Lucy's decision to turn professional wasn't taken lightheartedly, and she has proved totally committed – racking up an unenviable mileage travelling to courses across the country.

"It was a big decision to make because I wasn't sure if I'd get many rides," she admits.

"But I wanted to give it a go and I always told myself I could go back to studying if it didn't work out or I get badly injured, but if that happens, it happens. I know that at some point I'll have a bad fall because it's just part of the job, but I can't go around worrying about it because if I was I wouldn't be in the right job," added Lucy.

"I haven't regretted the decision for one minute. I'm delighted with the way things have gone, in particular the number of trainers who have given me rides."

Lucy has never looked back since her decision to turn professional, and sees no disadvantage in being one of the few female jockeys in a male-dominated sport.

"There's a perception out there that people are reluctant to use female jockeys for fear of them getting hurt, but it's not something I've personally encountered.

"I'm aware of the dangers involved, but my attitude is that it's down to luck whether you get injured or not. It's the same for all jockeys – there's no greater risk because you're a girl.

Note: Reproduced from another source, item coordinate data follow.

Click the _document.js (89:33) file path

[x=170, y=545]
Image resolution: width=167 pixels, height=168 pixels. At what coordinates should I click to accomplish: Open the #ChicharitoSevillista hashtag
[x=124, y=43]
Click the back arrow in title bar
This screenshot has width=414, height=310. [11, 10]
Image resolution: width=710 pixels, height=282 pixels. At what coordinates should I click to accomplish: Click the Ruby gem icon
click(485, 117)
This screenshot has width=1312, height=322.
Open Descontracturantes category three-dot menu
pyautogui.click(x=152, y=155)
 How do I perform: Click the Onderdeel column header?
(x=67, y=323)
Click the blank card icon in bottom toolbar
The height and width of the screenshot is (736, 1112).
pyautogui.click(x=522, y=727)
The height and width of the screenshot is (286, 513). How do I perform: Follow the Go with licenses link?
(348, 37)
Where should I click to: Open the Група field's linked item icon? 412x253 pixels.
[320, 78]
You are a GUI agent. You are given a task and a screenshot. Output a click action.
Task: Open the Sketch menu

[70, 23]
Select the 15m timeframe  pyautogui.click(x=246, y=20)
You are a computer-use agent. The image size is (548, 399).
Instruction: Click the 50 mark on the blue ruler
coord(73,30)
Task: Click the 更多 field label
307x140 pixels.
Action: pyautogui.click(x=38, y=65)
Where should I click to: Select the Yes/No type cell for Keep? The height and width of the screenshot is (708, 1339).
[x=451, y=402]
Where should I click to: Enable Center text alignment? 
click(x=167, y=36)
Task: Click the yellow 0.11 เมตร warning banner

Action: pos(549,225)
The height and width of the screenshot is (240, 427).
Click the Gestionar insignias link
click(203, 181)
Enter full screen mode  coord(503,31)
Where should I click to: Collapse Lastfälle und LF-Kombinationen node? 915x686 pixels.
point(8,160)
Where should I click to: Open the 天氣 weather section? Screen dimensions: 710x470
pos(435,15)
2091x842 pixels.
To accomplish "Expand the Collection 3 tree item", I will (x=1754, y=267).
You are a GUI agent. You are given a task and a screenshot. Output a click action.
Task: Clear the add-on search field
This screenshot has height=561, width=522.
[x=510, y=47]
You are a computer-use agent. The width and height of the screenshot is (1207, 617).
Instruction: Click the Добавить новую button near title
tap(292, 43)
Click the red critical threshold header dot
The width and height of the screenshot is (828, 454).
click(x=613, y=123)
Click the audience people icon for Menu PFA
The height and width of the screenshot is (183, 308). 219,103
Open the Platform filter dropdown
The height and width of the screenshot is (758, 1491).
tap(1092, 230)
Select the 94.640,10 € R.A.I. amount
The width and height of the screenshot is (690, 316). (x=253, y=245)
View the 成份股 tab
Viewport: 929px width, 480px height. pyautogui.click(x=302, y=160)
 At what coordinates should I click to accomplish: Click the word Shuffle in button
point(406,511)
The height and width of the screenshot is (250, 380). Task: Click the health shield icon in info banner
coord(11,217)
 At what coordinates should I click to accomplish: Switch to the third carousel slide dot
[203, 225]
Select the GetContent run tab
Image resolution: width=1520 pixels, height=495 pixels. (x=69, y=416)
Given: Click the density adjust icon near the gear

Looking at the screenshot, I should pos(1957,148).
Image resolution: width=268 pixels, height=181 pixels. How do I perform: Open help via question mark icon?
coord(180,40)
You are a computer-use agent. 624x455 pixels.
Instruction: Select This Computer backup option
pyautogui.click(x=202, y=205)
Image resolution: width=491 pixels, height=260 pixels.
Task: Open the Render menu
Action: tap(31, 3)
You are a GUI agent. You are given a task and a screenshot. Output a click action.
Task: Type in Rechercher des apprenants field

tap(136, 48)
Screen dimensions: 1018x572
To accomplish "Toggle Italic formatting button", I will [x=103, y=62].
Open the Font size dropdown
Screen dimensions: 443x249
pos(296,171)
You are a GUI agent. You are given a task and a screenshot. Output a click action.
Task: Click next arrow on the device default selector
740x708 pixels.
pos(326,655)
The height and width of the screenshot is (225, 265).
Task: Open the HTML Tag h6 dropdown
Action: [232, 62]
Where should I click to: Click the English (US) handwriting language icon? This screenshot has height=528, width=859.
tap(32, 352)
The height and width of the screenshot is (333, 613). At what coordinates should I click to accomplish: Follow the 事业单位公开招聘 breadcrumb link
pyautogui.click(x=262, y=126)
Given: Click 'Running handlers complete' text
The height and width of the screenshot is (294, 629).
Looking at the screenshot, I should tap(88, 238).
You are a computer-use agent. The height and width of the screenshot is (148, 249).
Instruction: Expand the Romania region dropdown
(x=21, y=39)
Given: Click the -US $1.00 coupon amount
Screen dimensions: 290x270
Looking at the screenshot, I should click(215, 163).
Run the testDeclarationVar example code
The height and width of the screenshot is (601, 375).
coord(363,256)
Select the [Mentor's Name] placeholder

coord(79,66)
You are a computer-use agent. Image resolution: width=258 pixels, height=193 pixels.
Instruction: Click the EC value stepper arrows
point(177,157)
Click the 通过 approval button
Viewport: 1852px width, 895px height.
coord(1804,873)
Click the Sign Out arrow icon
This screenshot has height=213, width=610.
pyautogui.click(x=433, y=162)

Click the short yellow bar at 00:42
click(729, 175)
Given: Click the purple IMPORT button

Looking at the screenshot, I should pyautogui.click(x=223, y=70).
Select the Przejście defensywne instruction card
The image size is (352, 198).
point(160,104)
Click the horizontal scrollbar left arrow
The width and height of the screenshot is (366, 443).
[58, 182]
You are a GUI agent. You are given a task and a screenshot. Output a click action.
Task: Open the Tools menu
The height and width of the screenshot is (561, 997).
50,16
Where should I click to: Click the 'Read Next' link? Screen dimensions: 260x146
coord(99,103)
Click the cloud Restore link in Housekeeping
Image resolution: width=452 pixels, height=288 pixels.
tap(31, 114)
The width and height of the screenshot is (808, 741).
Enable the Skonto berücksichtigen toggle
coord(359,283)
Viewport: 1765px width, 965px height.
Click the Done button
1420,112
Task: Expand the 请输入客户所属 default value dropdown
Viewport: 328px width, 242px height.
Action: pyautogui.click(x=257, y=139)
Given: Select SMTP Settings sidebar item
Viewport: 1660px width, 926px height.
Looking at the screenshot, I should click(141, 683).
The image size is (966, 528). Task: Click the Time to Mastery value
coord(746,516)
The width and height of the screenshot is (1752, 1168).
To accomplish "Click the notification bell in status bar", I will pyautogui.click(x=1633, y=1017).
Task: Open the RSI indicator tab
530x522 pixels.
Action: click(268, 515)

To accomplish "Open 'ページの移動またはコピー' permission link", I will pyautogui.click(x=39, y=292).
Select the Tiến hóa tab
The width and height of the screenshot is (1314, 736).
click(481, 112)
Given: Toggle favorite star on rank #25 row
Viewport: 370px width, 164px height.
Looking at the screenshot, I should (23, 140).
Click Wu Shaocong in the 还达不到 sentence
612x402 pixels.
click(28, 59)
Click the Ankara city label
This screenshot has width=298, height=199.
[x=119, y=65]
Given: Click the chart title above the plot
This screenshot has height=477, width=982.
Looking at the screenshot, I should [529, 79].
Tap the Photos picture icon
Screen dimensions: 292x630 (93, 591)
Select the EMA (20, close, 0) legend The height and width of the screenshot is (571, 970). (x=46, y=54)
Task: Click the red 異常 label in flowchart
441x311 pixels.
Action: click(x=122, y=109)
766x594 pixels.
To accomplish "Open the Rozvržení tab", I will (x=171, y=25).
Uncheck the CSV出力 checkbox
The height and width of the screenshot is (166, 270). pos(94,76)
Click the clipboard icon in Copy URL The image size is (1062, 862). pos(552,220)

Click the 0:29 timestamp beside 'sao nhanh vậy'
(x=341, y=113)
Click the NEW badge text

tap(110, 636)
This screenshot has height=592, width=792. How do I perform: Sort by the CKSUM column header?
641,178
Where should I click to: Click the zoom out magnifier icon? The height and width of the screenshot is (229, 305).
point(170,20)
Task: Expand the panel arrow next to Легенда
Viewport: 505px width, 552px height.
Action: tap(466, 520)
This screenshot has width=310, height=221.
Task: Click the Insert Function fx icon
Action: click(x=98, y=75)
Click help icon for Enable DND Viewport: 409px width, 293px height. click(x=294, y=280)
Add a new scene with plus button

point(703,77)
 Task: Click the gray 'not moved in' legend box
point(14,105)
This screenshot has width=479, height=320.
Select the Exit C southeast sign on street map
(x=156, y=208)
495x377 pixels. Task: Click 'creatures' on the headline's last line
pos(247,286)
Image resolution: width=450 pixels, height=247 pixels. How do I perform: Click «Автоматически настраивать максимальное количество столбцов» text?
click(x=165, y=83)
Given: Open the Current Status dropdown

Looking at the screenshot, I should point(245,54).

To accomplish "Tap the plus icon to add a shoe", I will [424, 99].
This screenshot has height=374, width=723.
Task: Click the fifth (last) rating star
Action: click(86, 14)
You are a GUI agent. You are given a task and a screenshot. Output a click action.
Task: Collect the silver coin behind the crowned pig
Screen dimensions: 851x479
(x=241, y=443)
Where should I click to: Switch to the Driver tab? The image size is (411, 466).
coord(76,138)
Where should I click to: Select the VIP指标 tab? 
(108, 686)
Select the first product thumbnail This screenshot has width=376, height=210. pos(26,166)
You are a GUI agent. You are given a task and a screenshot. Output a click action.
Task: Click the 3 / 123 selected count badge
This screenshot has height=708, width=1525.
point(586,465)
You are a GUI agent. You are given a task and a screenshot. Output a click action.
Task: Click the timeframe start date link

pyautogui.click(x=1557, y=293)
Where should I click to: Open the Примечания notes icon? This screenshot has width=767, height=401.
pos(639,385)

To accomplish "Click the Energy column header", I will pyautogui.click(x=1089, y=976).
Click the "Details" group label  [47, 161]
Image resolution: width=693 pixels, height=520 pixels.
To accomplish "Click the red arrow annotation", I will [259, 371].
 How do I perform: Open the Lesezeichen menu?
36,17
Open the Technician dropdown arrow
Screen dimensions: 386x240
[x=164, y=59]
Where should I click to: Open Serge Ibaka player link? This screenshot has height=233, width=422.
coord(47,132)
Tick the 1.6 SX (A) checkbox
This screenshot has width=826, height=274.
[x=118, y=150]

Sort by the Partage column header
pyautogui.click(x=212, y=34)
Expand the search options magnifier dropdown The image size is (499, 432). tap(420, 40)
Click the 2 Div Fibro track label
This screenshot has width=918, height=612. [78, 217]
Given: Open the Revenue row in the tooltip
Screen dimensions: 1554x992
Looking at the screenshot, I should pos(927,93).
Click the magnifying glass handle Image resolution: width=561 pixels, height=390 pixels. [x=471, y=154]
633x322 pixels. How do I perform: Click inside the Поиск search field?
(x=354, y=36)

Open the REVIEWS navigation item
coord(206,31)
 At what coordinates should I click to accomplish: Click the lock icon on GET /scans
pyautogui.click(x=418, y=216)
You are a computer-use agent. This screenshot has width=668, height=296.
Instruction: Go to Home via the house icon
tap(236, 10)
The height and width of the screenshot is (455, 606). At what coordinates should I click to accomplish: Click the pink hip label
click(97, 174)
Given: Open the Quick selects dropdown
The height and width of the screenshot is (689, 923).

"Trainers like Ferdy Murphy and Barry Murtagh have been really supportive – last season while I was still an amateur Barry gave me plenty of rides against professionals, which is unusual. I've not had any problems with being a girl.

"People ask whether I get fed up being treated as a girl jockey, but it doesn't annoy me because I am a girl jockey! As long as I'm respected for my achievements and treated on merit rather than people saying, 'oh she's good for a girl', then I'm happy.

"But the only way to make sure that doesn't happen is to win races and earn people's respect," she adds.

Gee Armytage was the most successful female professional of recent times, having ridden two winners at the Cheltenham Festival in 1987, and her mother-in-law Sue Bradburne recently announced her retirement from a 24-year long training career, to join Nick Alexander as assistant and consultant.

Sue describes Lucy as "a natural" with "a real racing brain.

"She's got that marvellous natural ability without a care in the world," said Sue. "She just rides with her heart."

Horses and racing have always been a part of Lucy's family life – her uncle Jamie and brother Kit both proving successful amateur riders, while a race at Kelso is named in memory of her grandfather, Cyril.

Lucy is clearly dedicated to her profession – health and fitness being something she treats very seriously.

"Fitness is so important because if you get tired in a race then your brain goes too," she explains.

"People don't appreciate just how physically demanding jump riding is, but I'm lucky because I don't struggle with my weight like some of the lads, who have to waste and be in the sauna every day.

Jockeys' agent Richard Hale is delighted to have Lucy on his books and comments:"Lucy has still got a lot to learn, but one of the good things about her is that she takes advice on board and uses it constructively.

"She's also a very nice, down-to-earth person and that's a great asset too. Owners and trainers enjoy dealing with her and she's also well liked in the weighing-room."

Lucy got the new season underway with a winner at Sedgefield on May 1, winning the 3m 3f handicap chase on Mansonien L'As for Ferdy Murphy.

Lucy, in typically unassuming style, merely adds: "I'm enjoying it so much – I get paid to do something I would do for fun!"